Вернулся Тимофей, смотрит она на него, а сказать не знает как. Но собралась с духом, спросила:
— А ты знаешь, что Антонина беременная? – а у самой аж голос сел.
Тимофей уставился на нее, и взгляд такой удивленный, что Алевтине не по себе стало.
— И что? – наконец выпалил он.
— Да ничего. От кого бы это?
— А тебе не все равно, Аля? – спросил он с надрывом.
— А тебе? – парировала она.
Тимофей хлопнул по столу ладонью и вышел во двор. Алевтина расплакалась. Как же они теперь жить-то будут, если все это правда, то, о чем она подозревает?
Поссорились они крепко в тот вечер. Неделю бранились. Она не обвиняла мужа на словах, но в душе кошки скребли. Все ждала, что признается.
Глаша к ним больше не ходила, подросла за лето, после уроков домой бежала. А как-то раз подходит к Алевтине в школе и говорит:
— Мама просила узнать, можно мне на три дня у вас остаться? Ей в город надо съездить. По делам. Вот, записка от нее.
— А сама почему не пришла и не попросила? – поинтересовалась Алевтина.
— Так она на вашей ферме больше не работает, и тут не бывает.
Согласилась Алевтина. Забрала девочку к себе. А как откажешь ребенку?
Тимофей встретил их удивленно:
— Что, опять заниматься?
— Да нет, дня на три, погостить, — ответила Алевтина и посмотрела на мужа внимательно.
Горько ей было, ой, как горько! Черные мысли покоя не давали. Три дня прошли. Сидят они за вечерним чаем, а Глаша все в окно поглядывает, маму поджидает. И вдруг говорит:
— Мамка замуж собралась, наверное, — и такая грусть в ее голосе.
Алевтина с Тимофеем переглянулись, а она продолжила:
— Дяденька на ферму из города приезжал, летом еще, у нас на постое был. Она к нему поехала, наверное.
— Ну, взрослое это дело. Тебе знать не надобно, — строго сказал Тимофей, а сам покраснел.
Алевтина заметила его настрой, но спросить ничего не успела. В окно постучали, а потом послышались шаги на пороге. Дверь распахнулась, и счастливая Антонина показалась на пороге, а рядом с ней мужчина, солидный, интеллигентный.
Глаша кинулась маме на шею, а гость протянул руку для приветствия:
— Михаил Иванович Забелин.
— Муж мой, — тут же выпалила Антонина. – Расписались вчера, ребеночка ждем, — сказала она и огладила свой округлый животик.
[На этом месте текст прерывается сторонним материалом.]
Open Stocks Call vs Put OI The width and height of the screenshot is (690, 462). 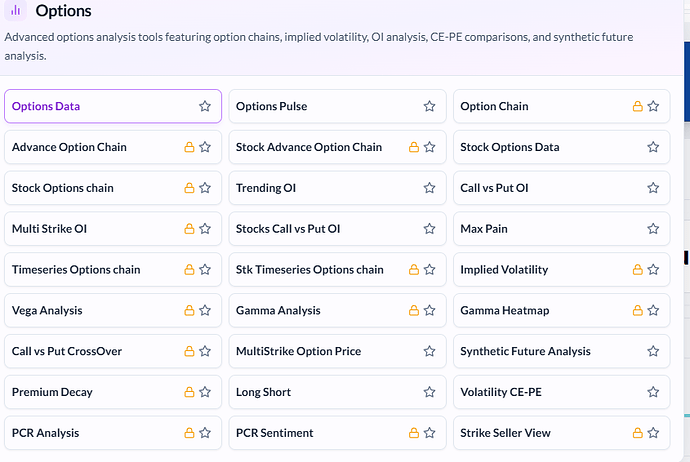point(288,229)
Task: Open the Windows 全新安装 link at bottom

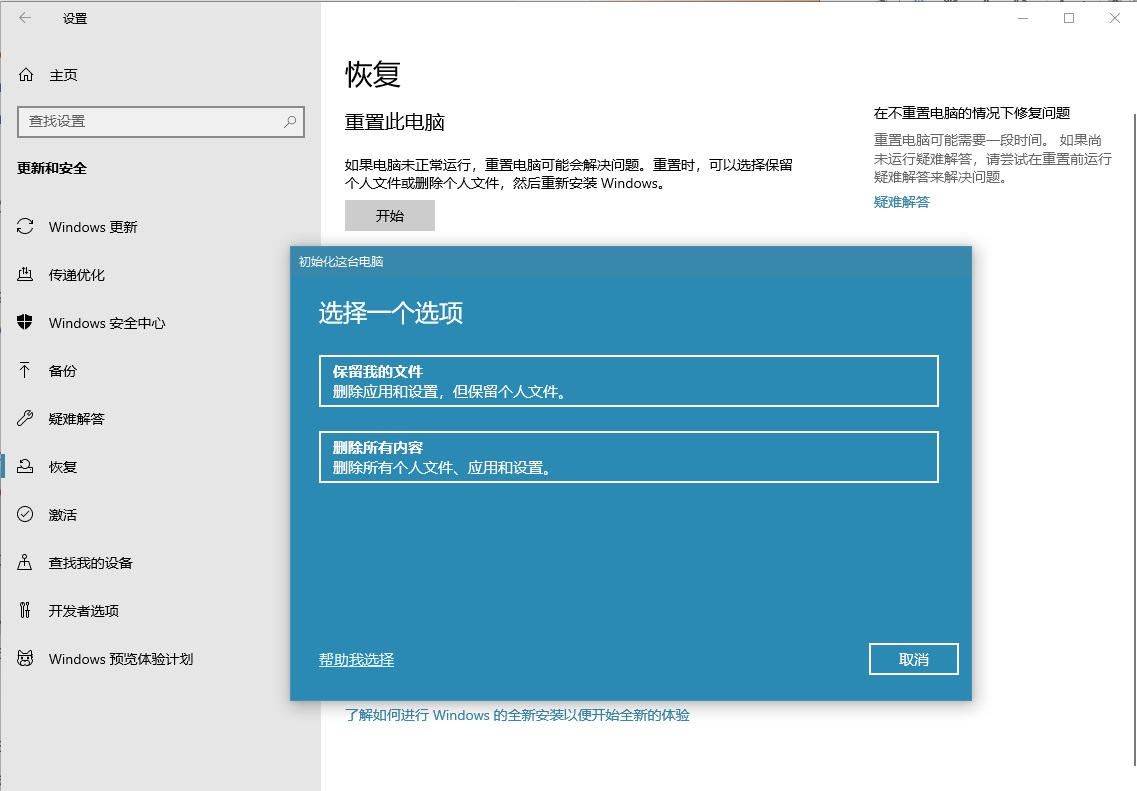Action: 518,715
Михаил Иванович схватил Глашу в охапку, а его жена протянула Алевтине коробку с тортом. Всех тут же усадили за стол, «молодожены» поделились своим счастьем.
— Как стоял у Антонины тогда, когда по делам приезжал, так и влюбился, не при дите будет сказано, — он щелкнул Глашу по носу. – И вот, результат. Ждем пополнение, в город их забираю.
— Тогда и случилось, когда вам Глашу на выходные привела, помнишь? – шепнула Антонина на ухо Але.
Та радостно закивала, а самой так стыдно перед Тимофеем, что глаз на него боится поднять. Наконец семейство удалилось.
Алевтина стала молча со стола убирать, а Тимофей подошел сзади, обнял ее и сказал:
— Ревнует, значит любит, так в народе говорят, да, Алечка?
— Прости меня, непутевую, — сказала она, обняла мужа и залилась горючими слезами: и от счастья, и от радости, и от своей женской глупости. И от любви, конечно, к своему родному, доброму и единственному.